How should I protect my company from a corporate spy?

Part of the reason that the Rippling vs Deel case is so high-profile is that it has many other founders questioning whether something like this could also be undiscovered within their own organizations. However, protecting a company from corporate espionage simply starts from the people within the company. Hiring, managing, and team building with integrity are critical components of building an organization that can prevent corporate espionage but also discover it more quickly if it does occur. While building a transparent organization comes at the risk of being taken advantage of, I believe that it's still more important to treat all team members with trust and assumption of best intentions, rather than take excessive action to prevent a corporate espionage scenario.

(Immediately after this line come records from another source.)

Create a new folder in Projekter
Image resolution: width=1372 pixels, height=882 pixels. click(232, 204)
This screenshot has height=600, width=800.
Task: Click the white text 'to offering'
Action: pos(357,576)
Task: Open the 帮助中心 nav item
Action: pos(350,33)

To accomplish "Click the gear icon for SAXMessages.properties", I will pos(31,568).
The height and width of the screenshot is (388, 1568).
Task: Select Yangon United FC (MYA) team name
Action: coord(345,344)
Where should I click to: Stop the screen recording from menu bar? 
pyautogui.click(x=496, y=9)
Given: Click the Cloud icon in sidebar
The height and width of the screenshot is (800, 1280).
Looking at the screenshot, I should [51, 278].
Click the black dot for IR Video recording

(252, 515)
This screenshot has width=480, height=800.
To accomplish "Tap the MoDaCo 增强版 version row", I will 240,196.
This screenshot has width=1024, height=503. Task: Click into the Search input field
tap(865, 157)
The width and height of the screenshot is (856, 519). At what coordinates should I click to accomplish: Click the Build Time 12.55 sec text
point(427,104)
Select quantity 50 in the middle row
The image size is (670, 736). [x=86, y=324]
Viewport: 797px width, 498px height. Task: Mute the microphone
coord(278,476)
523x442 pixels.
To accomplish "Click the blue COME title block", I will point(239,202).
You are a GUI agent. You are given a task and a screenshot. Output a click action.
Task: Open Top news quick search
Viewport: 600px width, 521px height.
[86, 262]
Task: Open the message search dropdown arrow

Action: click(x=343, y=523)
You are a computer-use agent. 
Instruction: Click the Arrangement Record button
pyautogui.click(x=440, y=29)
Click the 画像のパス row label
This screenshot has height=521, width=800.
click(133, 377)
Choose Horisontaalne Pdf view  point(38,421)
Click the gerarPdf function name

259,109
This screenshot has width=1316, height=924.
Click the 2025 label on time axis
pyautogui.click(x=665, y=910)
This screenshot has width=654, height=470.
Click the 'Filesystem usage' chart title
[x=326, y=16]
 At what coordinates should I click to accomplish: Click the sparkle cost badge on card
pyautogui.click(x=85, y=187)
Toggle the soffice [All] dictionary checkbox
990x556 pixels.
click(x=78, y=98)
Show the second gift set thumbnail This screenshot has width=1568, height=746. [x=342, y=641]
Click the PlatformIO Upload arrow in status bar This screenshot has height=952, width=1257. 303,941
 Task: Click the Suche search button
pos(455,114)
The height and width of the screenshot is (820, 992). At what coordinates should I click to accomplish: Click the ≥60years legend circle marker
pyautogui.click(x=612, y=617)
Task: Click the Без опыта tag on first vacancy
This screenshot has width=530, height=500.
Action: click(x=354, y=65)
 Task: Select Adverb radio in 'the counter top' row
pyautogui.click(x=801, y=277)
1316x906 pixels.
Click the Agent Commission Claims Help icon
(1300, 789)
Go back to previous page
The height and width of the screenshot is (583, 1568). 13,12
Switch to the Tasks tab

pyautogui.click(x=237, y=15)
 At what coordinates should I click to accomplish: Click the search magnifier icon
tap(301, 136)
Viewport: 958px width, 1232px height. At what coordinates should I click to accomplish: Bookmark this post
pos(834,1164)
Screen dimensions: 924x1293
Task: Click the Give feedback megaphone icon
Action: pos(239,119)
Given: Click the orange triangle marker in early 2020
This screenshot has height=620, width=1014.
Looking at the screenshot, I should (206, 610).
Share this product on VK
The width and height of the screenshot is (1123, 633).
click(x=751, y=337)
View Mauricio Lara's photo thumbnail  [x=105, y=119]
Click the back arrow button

Our company Kapwing is still a relatively small startup, and we place a high amount of trust within the people that we hire to do right by their jobs. Like Rippling, we are in a very competitive space, with many other companies, both large and small, actively working to serve creators who are trying to edit video. Beyond the human component, however, we do take a few proactive measures to mitigate the risk of our own trade secrets making their ways into the hands of competitors:

1. Reference Checks: For every hire we make, we do a reference call with previous employers or managers, no matter how excited we are about the candidate. Reputation goes a long way in a small community like Silicon Valley, and it's important to know that a new employee can be trusted with our most sensitive systems. Knowing that another person can vouch for a new employee is important.
2. Exit interviews: When employees choose to leave Kapwing, we conduct an exit interview, whether or not it's on good or bad terms. We'd like that think that our departures have largely been on good terms, but an exit interview can help give a departing member a time to share how they might feel about the company and any potential grievances they might have. This at least lets employees leave on their terms, and potentially can mitigate situations where they go straight to a competitor with bitter intentions.
3. Supporting employees: Actively supporting employees through high quality management and learning more about their lives as a person outside of work goes a long way in building trust and camaraderie. Managers at Kapwing try to adhere to a monthly career checkin, where members of their team can share what is working well with their role, and what other areas they need to feel more supported in their growth. This can help proactively prevent a situation where someone feels the need to share sensitive systems in exchange for money or something else.

Is corporate spying common?

Corporate spying isn't that common, at least when it comes to high profile cases like Rippling vs Deel, but it's likely more common than the numbers say because of unreported cases. There's also many cases happen, but may not have enough evidence to be legally taken to court. There are also many more milder cases. For example, even at Kapwing, we've had instances where employees or even investors have shared our internal-only metrics with competitors. We've also seen competitors copy our code or even our whole website in certain scenarios because they've been able to hack our systems.

My perspective is that corporate espionage on its own is not prevalent enough to merit excessively monitoring for in most startup organizations. However, it's important to ensure that employees can be trusted, and more importantly are properly trained to recognize and surface security leaks when they might occur. Taking basic steps can already go a long way in preventing such an event in your own organization.

I hope this post offers a unique perspective on the Rippling vs Deel case, and I would love to hear your thoughts on whether or not it has affected your approach within your own organizations.